Considering the absence of a consensus guideline for initiating warfarin dosing in patients after HVR surgery, different studies have suggested using a loading dose of 5 mg for the majority of patients during the initial treatment period [4,21], while others have recommended applying lower doses for all patients [29]. Due to individualized differences in warfarin response that can be affected by many factors, it would be advantageous to apply a dosing algorithm to reduce the risk of high INRs during this period, thereby enhancing patient safety and reducing healthcare-associated costs [30]. In this study, we developed a clinical model to predict the initial warfarin dosing that could facilitate the choice of the appropriate dosing for each patient based on the clinical factors potentially affecting warfarin sensitivity.
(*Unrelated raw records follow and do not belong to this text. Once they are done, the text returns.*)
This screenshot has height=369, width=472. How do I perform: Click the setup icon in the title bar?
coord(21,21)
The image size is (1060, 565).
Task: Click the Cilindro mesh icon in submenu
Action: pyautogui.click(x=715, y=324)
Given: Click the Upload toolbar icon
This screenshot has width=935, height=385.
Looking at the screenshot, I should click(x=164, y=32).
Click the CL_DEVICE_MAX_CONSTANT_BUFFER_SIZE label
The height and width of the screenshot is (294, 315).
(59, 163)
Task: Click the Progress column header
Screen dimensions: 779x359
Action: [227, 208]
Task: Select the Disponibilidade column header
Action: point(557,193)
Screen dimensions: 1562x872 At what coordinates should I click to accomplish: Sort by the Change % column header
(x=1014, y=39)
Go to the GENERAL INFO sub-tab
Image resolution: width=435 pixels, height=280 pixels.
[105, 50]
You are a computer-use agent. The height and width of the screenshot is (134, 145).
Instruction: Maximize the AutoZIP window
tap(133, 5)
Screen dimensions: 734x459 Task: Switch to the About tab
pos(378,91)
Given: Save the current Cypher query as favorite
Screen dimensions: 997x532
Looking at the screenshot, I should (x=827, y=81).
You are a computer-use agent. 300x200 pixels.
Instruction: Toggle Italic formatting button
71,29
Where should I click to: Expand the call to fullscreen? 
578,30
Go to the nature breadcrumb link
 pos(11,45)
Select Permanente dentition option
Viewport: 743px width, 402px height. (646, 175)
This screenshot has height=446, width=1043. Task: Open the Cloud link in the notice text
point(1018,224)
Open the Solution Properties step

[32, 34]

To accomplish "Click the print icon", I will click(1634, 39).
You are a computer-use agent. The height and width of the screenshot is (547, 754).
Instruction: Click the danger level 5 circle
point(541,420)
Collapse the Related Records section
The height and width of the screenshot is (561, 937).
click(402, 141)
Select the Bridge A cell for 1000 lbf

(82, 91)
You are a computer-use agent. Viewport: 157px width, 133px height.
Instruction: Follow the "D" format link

The clinical model we developed includes different clinical variables that were not previously captured by the previous clinically validated algorithm, including valve position, heart failure status, and albumin [30,31]. The day 1 dosing prediction model showed a moderate performance, explaining 27.9% of dose variance in the training dataset and yielding a cross-validated R^2^ of 0.201 with an MSE of 1.35. These findings suggest a moderate predictive accuracy and reinforce the model’s potential utility in guiding initial warfarin dosing decisions in clinical settings. However, a substantial portion of the variability remains unexplained, likely due to genetic factors and co-prescribed interacting medications that were not captured in the current model. To address these gaps, an ongoing clinical trial in Qatar is being conducted to investigate the clinical utility of a personalized approach that combines both genetic and clinical factors in managing patients receiving warfarin following HVR [32]. Supported by the current findings, this study presents an opportunity to enhance the existing clinically validated dosing algorithm for this patient population, with the goal of improving therapeutic outcomes. The results will contribute to the growing body of evidence on key factors that clinicians should consider when personalizing warfarin therapy.
5. Limitations
Several limitations should be acknowledged. This study’s retrospective, single-center design limits causal inference. The analysis was restricted to the early postoperative period (the first 3 days), which is clinically relevant but may not reflect later stabilization or long-term warfarin dose requirements. Detailed perioperative factors influencing warfarin response, including transfusion volumes, inflammatory status, vitamin K intake, and precise nutritional assessment, were not consistently available. Finally, pharmacogenetic data were not included, precluding evaluation of gene–drug interactions that may contribute to dosing variability. In a subsequent phase, we plan to incorporate genetic factors in a prospective cohort within the QPGx-CARES initiative, leveraging genotyping data to further improve warfarin dosing accuracy [32].
6. Conclusions
The results of this study demonstrate that several clinical factors are associated with increased sensitivity to initial warfarin dosing in patients following HVR surgery. These include the baseline INR, postoperative serum albumin concentration, valve position, heart failure status, and demographic factors such as age, gender, and BMI. Based on these findings, we recommend that patients presenting with any of these risk factors be carefully evaluated when determining their initial warfarin dose. To further enhance the personalization of warfarin therapy, these clinical factors should be considered alongside concomitant medications and genotyping data to improve dosing accuracy.